T3cDM differs from T2DM in the following aspects: its insidious onset, high misdiagnosis rate, and poor prognosis. Currently, no standardized treatment guidelines exist, making the early identification of risk factors for disease onset and effective intervention crucial. Several studies have shown that abnormal glucose fluctuations increase the risk of developing T3cDM. However, only a few prospective studies on blood glucose fluctuations and T3cDM have been conducted; moreover, the pathological mechanism of T3cDM has not been fully clarified, warranting further investigation. In addition, glucose-lowering drugs have a significant effect on glucose fluctuations. However, the current pharmacological treatment of T3cDM is often suboptimal or potentially harmful, with no standardized approach to drug selection. Therefore, further studies are needed to evaluate the risks and benefits of classical and novel medications for T3cDM. In addition, the non-glycemic effects of these drugs should be considered as part of the overall therapeutic regimen.

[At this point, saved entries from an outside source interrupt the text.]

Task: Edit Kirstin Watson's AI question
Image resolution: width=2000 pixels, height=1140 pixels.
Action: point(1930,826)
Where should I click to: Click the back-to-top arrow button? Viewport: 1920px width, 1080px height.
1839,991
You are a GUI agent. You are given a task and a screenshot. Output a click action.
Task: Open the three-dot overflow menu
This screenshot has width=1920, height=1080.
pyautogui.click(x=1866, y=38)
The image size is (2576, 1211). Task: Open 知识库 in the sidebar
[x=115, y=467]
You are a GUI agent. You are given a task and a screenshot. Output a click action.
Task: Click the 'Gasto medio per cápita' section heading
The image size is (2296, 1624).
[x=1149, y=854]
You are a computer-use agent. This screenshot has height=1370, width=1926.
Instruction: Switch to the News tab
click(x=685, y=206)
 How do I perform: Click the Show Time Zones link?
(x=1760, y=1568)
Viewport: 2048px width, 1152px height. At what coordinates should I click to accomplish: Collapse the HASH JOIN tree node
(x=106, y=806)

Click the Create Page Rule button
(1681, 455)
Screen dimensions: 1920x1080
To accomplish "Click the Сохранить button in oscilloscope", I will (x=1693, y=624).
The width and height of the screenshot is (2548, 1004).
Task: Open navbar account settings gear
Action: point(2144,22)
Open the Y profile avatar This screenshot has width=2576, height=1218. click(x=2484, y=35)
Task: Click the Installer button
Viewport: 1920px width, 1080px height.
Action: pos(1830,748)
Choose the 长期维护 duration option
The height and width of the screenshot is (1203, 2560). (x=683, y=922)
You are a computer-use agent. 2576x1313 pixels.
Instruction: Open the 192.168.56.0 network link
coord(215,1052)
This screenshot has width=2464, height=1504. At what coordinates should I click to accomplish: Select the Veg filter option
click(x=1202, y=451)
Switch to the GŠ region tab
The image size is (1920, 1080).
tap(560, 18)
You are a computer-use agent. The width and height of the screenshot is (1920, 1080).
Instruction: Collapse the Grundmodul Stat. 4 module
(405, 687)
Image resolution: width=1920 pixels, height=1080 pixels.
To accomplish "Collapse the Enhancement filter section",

This approach aims to provide practical solutions for the prevention and treatment of T3cDM, thereby improving prognosis and enhancing the health and well-being of patients.

Conclusion

GV is a significant risk factor for the development of T3cDM and is closely associated with the development of many diabetic complications. Reducing GV is crucial for preventing T3cDM and improving patient prognosis. Clinicians can reduce the incidence of GV by encouraging effective self-monitoring and promoting healthy lifestyle changes. In terms of drug therapy, patients with T3cDM exhibit considerable variability and present significant treatment challenges. Currently, most treatments are empirical. Metformin and insulin are recommended as first-line options owing to their safety, effectiveness, benefits, and ability to reduce GV. Further studies on other classical and novel hypoglycemic drugs are needed to evaluate their safety and effectiveness and to provide additional evidence-based guidance for clinical treatment.

Disclosure

The authors report no conflicts of interest in this work.